Then there's Section 230 of the CDA, which immunizes service providers against lawsuits like these that try to claim there's something legally wrong with the way services moderate content. This one never reaches that point in the legal discussion, but if it had, Section 230 would have ended this lawsuit at this point as well.
But, as the short opinion from the Ninth Circuit Appeals Court points out, YouTube actually had enumerated a rationale for this moderation decision. Just because Mercola didn't agree with it doesn't mean he has a legitimate cause for action.
The district court had it right when it made the first call, as recounted by the Ninth Circuit en route to its affirmation:
Mercola alleges that the Agreement's Modification Clause required that YouTube provide it "reasonable advance notice" before YouTube terminated its account for allegedly violating YouTube's Community Guidelines. The district court held that the Modification Clause did not override other provisions in the Agreement that allow YouTube to immediately take down content considered harmful to its users and that the Agreement did not give Mercola any right of access to the contents of a terminated account. It also found that the Agreement's Limitations on Liability provision foreclosed relief.
Mercola thought the "reasonable advance notice" would net him a win in court since he apparently hadn't received this "advance notice." But, as the Ninth Circuit points out, other clauses in the same contract allowed YouTube to do what it did without doing anything remotely legally actionable.

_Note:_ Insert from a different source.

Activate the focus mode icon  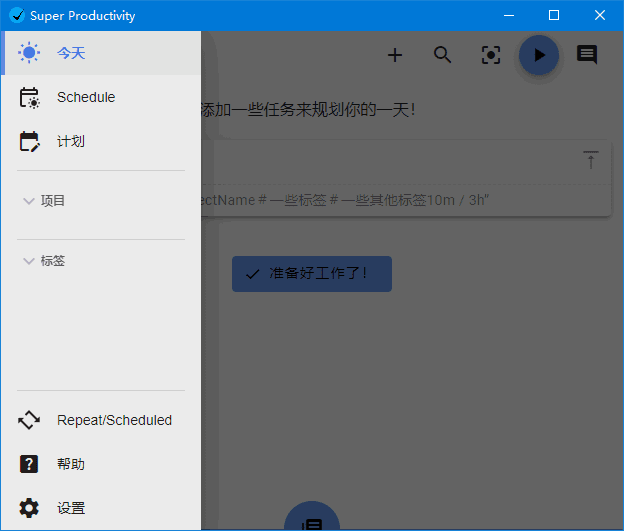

In YouTube's moderation opinion, spreading anti-vax horseshit might "cause harm" to other users, in which case it was free to remove the content (and the account spreading it) without notice. If the court was to buy Mercola's argument about the terms and conditions, YouTube would be prevented from protecting other users until it had "notified" the user creating the perceived harm first, which means the platform would be doing more to protect harmful users than protect other users from harm. That would be even more problematic, which is why the language used in the terms and conditions is either / or, rather than something more restrictive.
And that ends this idiotic lawsuit. The dismissal is affirmed and the Ninth Circuit refuses to grant Mercola a chance to amend the lawsuit to pursue a heretofore unexamined legal theory. That means Mercola is completely out of luck as the lower court has already ruled his lawsuit is "barred as a matter of law," which means no amount of rewriting can save it.
This should never have been filed. Mercola is still free to spread misinformation about vaccines. He'll just have to do it elsewhere. YouTube isn't contractually obligated to provide him a platform for his stupidity.